"""
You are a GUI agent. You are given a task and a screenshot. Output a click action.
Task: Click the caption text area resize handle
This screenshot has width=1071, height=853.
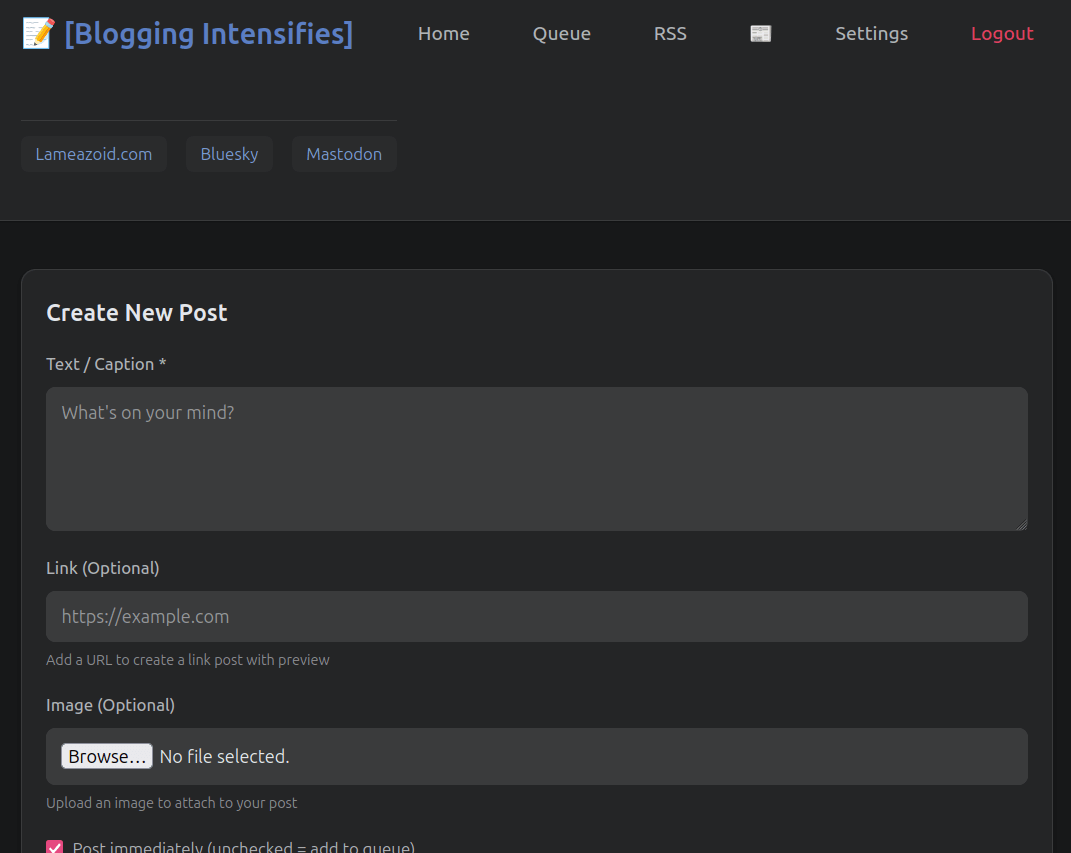(x=1021, y=524)
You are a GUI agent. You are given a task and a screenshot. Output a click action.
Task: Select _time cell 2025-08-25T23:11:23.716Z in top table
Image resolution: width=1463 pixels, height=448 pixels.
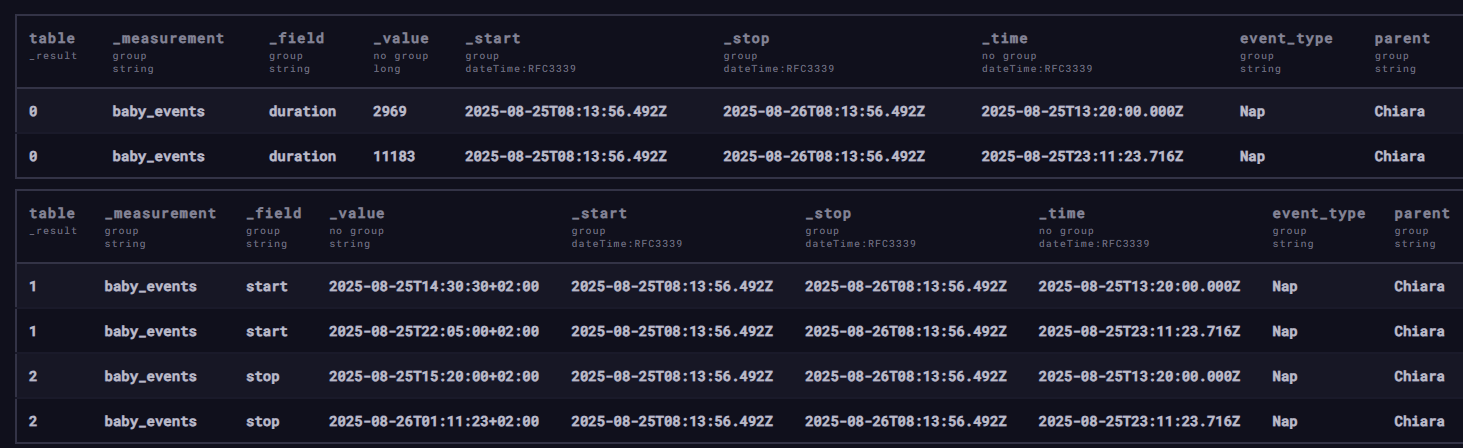[x=1082, y=156]
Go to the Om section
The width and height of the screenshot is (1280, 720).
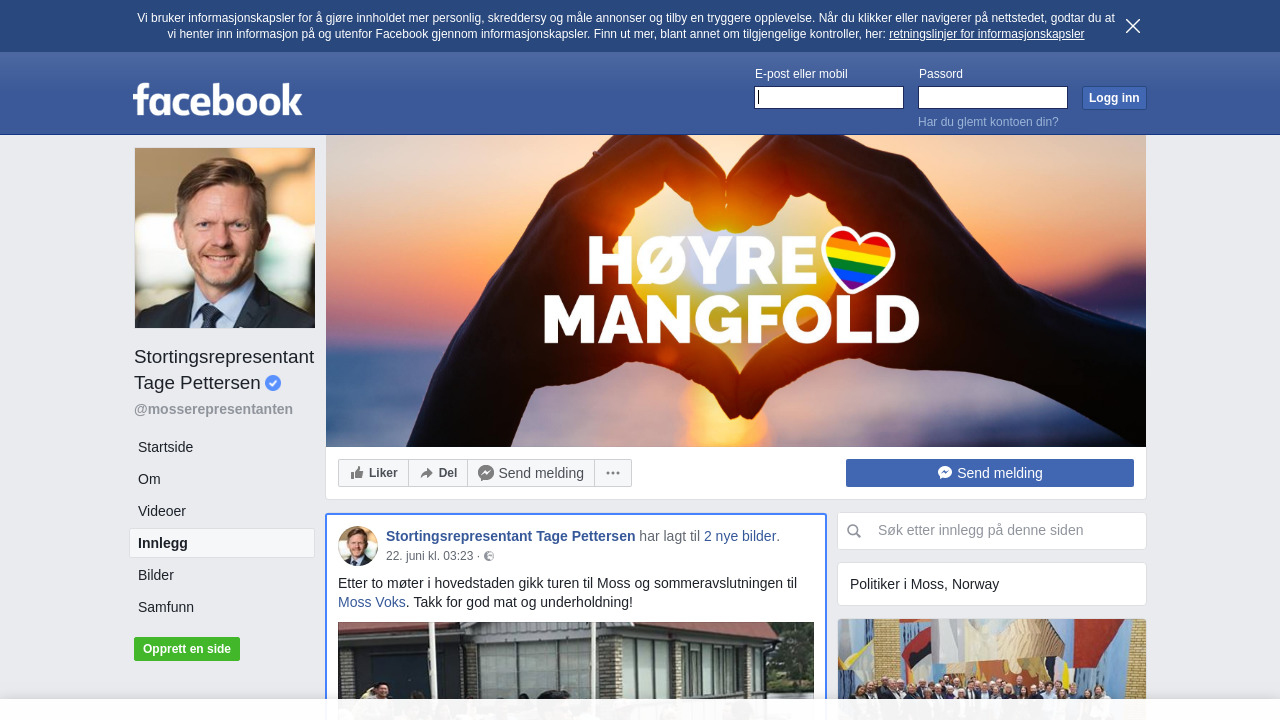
"""
### TASK REQUIREMENTS:
Rewrite all the material above, swapping each "screenshot" for "screen image" and keeping everything else the same. Leave the pictures out.

### ANSWER TO THE PROBLEM:
You are a GUI agent. You are given a task and a screen image. Output a click action.
Task: Click the caption text area resize handle
This screen image has width=1071, height=853.
(x=1021, y=524)
You are a GUI agent. You are given a task and a screen image. Output a click action.
Task: Select _time cell 2025-08-25T23:11:23.716Z in top table
Image resolution: width=1463 pixels, height=448 pixels.
[x=1082, y=156]
Go to the Om section
The width and height of the screen image is (1280, 720).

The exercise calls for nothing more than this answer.